Data to process START

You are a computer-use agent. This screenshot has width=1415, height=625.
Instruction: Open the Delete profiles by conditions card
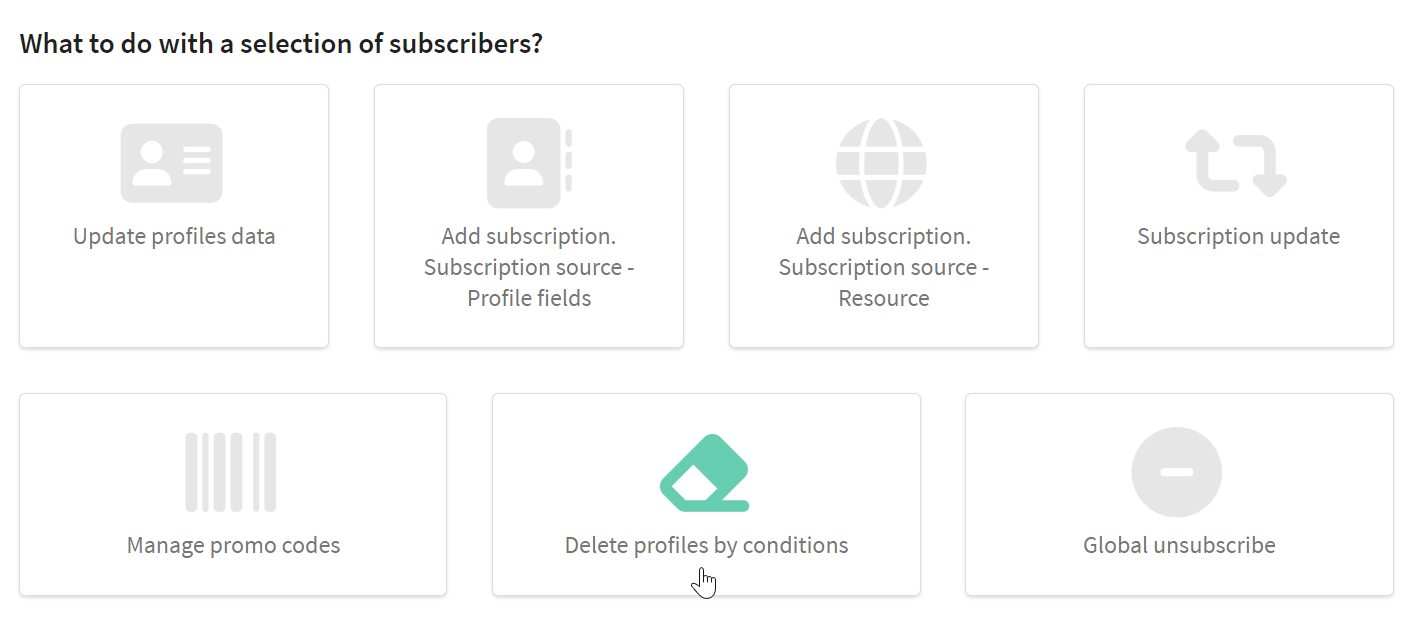(x=706, y=495)
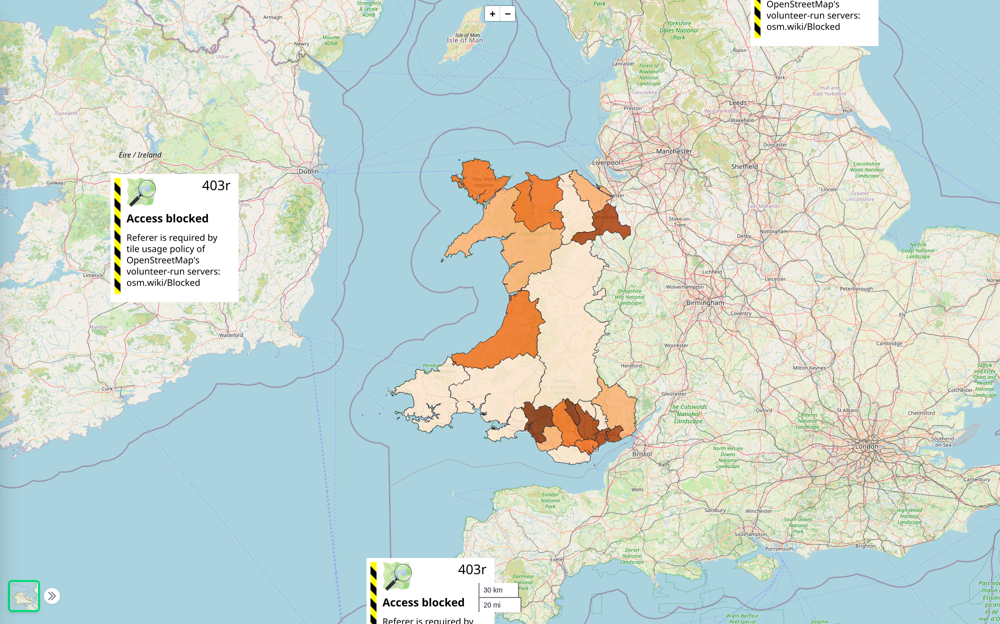The image size is (1000, 624).
Task: Click the Éire / Ireland country label
Action: [140, 155]

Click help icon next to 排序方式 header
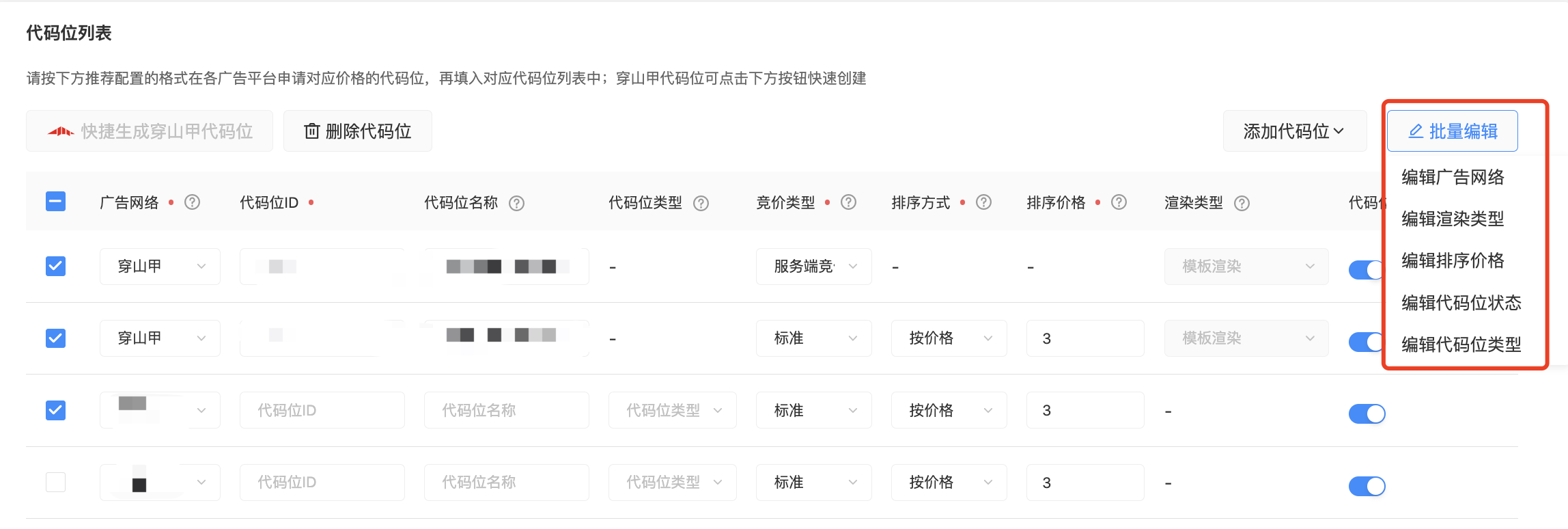[983, 202]
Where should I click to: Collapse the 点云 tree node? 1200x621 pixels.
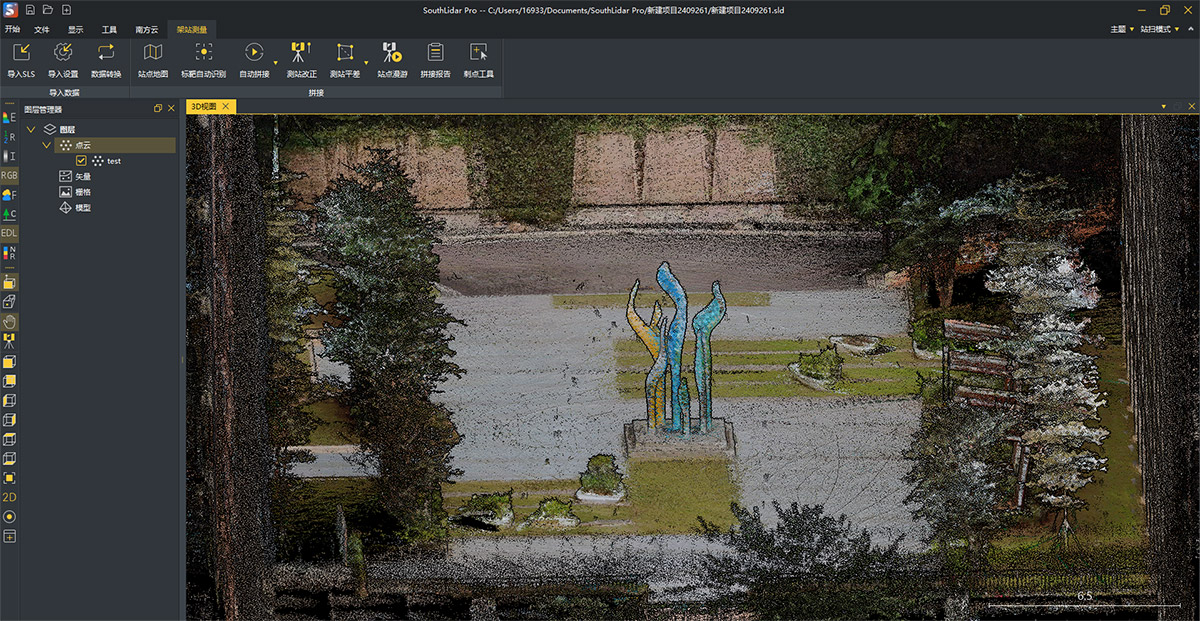[47, 145]
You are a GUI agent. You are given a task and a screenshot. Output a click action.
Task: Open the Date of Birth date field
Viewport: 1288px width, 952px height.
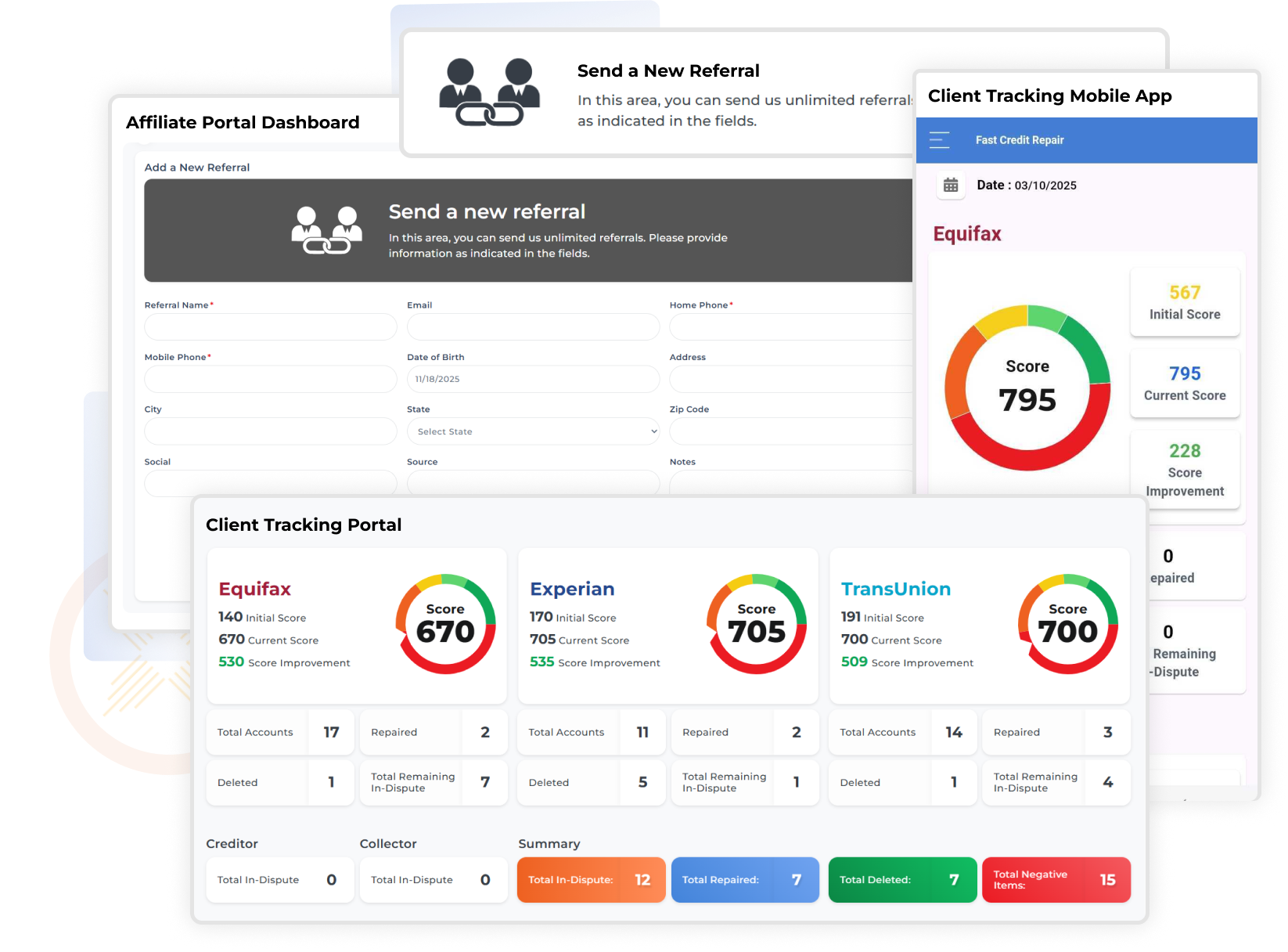click(x=533, y=379)
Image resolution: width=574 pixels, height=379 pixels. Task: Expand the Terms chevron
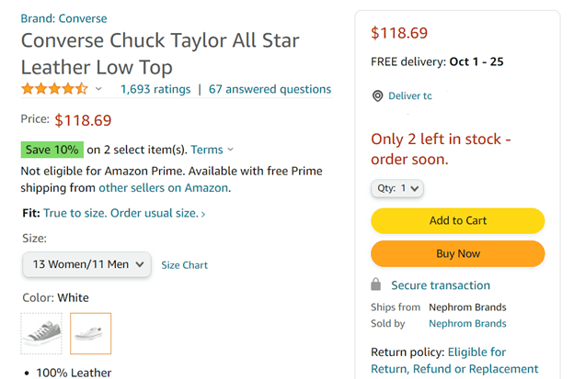pyautogui.click(x=230, y=149)
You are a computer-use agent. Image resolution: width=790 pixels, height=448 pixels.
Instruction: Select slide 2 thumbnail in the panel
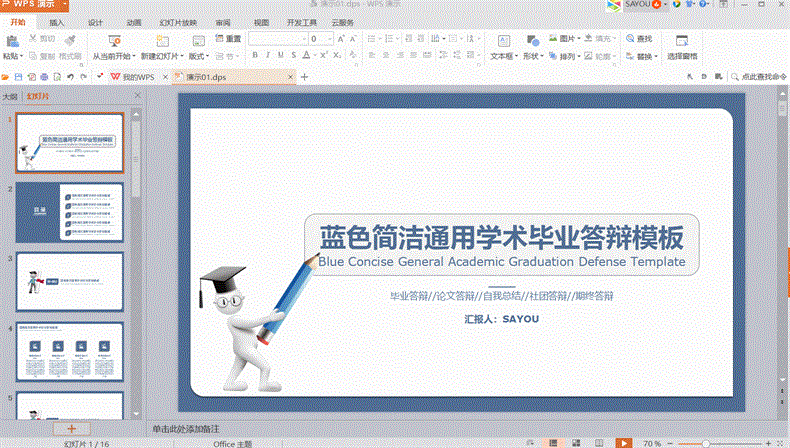(69, 213)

Data to process END

◆ **The problem**:
Your task is to repeat, word for word and with no picture, every line from the one that contains "Instruction: Select slide" through the last line of the data.

◆ **Answer box**:
Instruction: Select slide 2 thumbnail in the panel
(69, 213)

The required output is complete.